Growing up in Green Bay, you knew that Ashland Avenue turns into Wisconsin Highway 32, and that the signs for WI-32 have red arrows piercing a red line on them. Unless you come from a military family or are steeped in military history, you may not have thought about it much. That’s unusual, I thought, I wonder what that means. I should look that up. I just figured that some highway signs have red arrows piercing red lines on them. Must be something to do with tourism?
I didn’t know that the 32nd Infantry Division of the US Army was based in Wisconsin and Michigan, was known as Les Terribles for the action they saw in World War I, and earned their symbol by being the first division to penetrate the German defensive Hindenburg Line. Not until very recently. I’m not a student of war.
A memorial is not a memorial if it doesn’t attempt to explain itself.
The purpose of a memorial is to remind us about something important. In this case, the sacrifice that our fellow Wisconsinites made to… I can’t finish that sentence, I’ve never been able to explain World War I. We were there to support our allies, that seems like safe ground. We were there to end all wars? That seems shaky. When I was a kid, there were living World War I veterans in the community; I remember seeing them walking slowly in parades1. Some may have even had one in their family2. If that was the case, then they probably felt a sense of pride when you took WI-32 to Greenleaf, or flipped on Channel 32 to watch M.A.S.H. reruns. But all of that was lost on me. I felt nothing. As I’ve written elsewhere, I’m a second generation Californian-Wisconsite. I’m still assimilating. The people who establish the memorials don’t seem to understand that context dwindles.
Over a century ago, 1,000s of young men mustered from NE Wisconsin and were sent to France where they fought in three major offensives. Many of them didn’t return. The doughboy at the top of this page looks to me like he’d seen enough of the world. At least for a while.
In May or June of 1919, the 32nd Infantry Division came home and Green Bay threw a parade for them. 107 years later I found some snap shots in a box at an antique mall a block from that parade route.

Washington St.

Washington St.

The Kellogg Building kitty corner to the Bellin Building, Washington and Walnut Streets.

Broadway Avenue

Washington St.
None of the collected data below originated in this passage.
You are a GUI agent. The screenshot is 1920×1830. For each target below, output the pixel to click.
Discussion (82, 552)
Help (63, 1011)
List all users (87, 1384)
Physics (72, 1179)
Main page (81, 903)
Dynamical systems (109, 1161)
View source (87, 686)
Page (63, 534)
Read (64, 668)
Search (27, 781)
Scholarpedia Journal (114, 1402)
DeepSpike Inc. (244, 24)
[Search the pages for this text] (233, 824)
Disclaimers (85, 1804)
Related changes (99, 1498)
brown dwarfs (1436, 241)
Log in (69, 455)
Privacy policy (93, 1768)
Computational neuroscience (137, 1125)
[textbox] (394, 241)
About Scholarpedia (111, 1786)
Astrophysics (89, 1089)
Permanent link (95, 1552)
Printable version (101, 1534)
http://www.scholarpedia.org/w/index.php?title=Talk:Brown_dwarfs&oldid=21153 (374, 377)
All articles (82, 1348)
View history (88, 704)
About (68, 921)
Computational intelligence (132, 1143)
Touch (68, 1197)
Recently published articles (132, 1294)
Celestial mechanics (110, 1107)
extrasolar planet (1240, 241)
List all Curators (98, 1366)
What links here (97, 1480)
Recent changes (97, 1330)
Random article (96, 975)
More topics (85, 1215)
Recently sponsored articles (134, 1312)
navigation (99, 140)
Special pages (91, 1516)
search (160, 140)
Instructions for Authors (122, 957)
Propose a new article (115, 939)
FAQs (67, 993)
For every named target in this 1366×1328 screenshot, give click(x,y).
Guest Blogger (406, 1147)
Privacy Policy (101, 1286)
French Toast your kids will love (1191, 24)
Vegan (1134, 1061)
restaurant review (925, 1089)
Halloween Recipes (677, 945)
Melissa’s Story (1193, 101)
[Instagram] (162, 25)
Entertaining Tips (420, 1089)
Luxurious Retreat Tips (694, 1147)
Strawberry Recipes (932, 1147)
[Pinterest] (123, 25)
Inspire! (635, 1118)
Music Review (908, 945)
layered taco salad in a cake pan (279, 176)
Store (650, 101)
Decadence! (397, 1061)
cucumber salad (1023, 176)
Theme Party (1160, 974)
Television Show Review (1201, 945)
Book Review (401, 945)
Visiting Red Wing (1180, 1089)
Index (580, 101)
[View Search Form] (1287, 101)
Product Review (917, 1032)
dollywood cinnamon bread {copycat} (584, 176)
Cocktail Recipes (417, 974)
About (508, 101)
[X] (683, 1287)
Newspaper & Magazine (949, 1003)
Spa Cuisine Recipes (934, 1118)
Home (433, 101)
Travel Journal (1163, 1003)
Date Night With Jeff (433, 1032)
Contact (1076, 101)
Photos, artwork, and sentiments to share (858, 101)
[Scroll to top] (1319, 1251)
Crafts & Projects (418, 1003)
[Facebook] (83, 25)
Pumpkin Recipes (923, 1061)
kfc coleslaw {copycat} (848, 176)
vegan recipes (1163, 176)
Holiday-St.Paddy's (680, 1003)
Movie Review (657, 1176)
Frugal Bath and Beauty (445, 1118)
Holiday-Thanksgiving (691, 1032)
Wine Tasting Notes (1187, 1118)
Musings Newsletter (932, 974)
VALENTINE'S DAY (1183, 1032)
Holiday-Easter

The Model T Fords would have been virtually all of the Model Ts in the area and were likely part of the parade.

Bystanders.
It’s worth looking through bins of old photos, you never know what you might find or where it might lead you.
These photos are in the public domain, please feel free to use these jpegs.
1. An 18 year old soldier in 1918 would have been 80 years old when I was 6.
2. We didn’t. But my Great Grandfather Max Witt had immigrated (illegally) to the US to avoid fighting in the Kaiser’s war just prior to the beginning of the conflict. He wanted no part of it. Evidently, what he wanted was to play mandolin in a string band in Texas.